--- Given information Enclosed Below ---
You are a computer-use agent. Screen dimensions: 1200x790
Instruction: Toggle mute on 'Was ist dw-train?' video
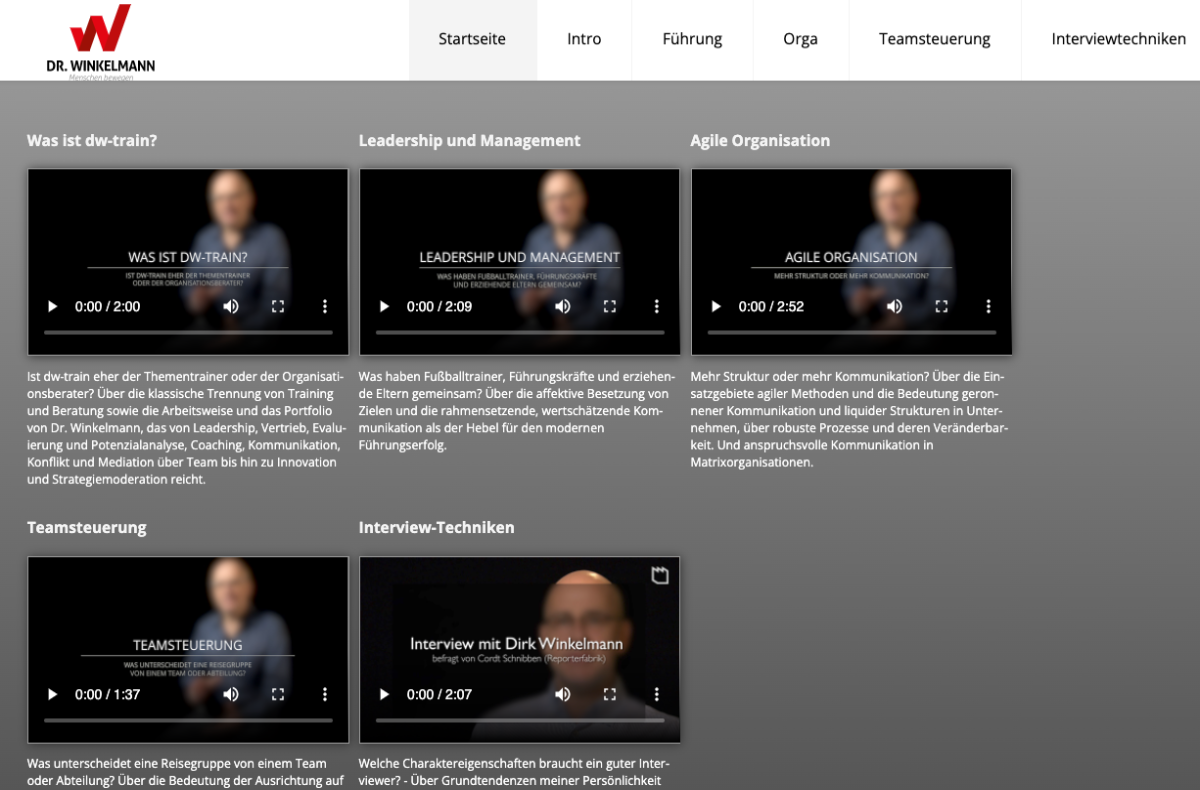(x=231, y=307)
--- End of Enclosed Given information ---
--- Given information Enclosed Below ---
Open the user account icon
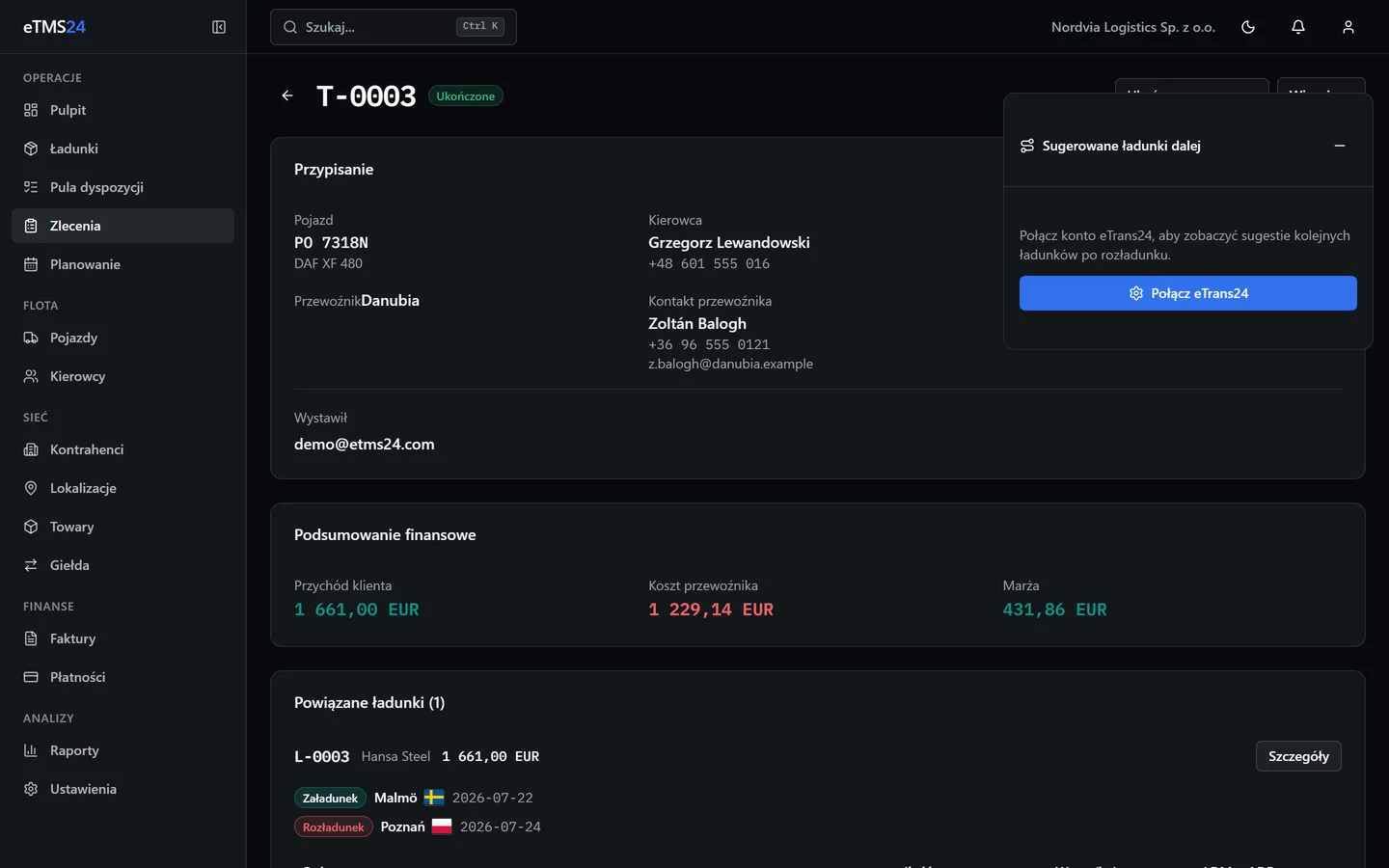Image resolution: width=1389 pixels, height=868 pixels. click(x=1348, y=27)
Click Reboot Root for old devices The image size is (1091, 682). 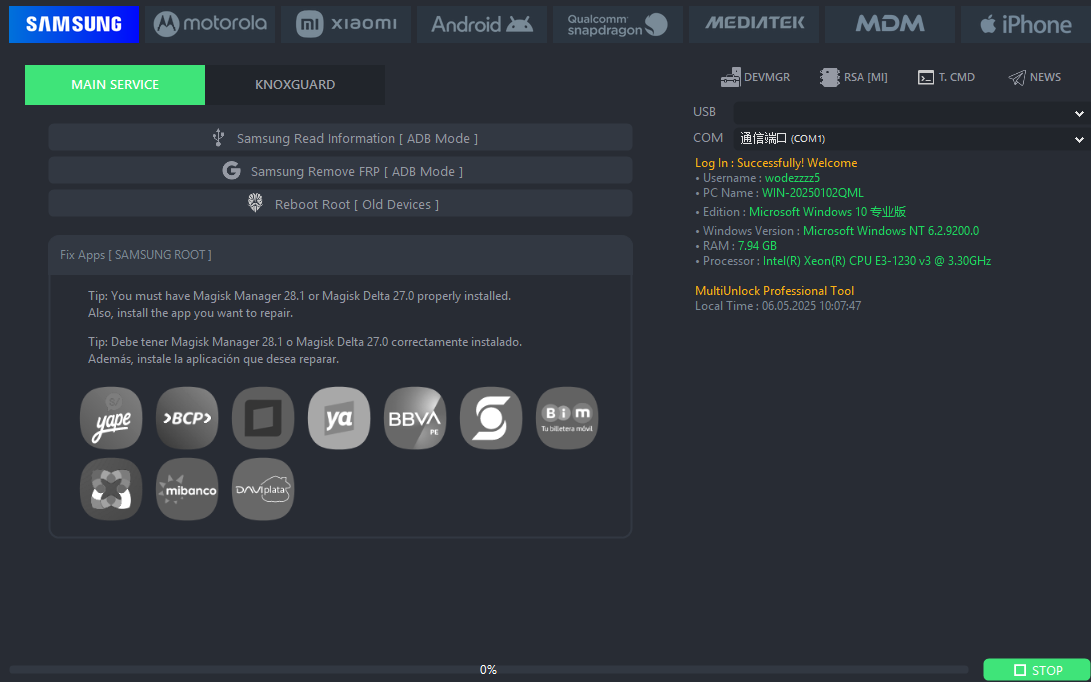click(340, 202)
--- End of Enclosed Given information ---
--- Given information Enclosed Below ---
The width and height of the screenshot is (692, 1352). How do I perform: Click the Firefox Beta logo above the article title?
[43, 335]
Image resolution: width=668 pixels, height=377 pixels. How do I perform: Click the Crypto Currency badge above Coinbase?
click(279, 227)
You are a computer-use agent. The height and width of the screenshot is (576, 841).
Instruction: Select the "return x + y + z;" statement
--- End of Enclosed Given information ---
Activity: Of the lines above, retype only those from the line containing "The width and" through the line containing "Instruction: Select the", including both, exactly.

Your response:
The width and height of the screenshot is (692, 1352). How do I perform: Click the Firefox Beta logo above the article title?
[43, 335]
Image resolution: width=668 pixels, height=377 pixels. How do I perform: Click the Crypto Currency badge above Coinbase?
click(279, 227)
You are a computer-use agent. The height and width of the screenshot is (576, 841).
Instruction: Select the "return x + y + z;" statement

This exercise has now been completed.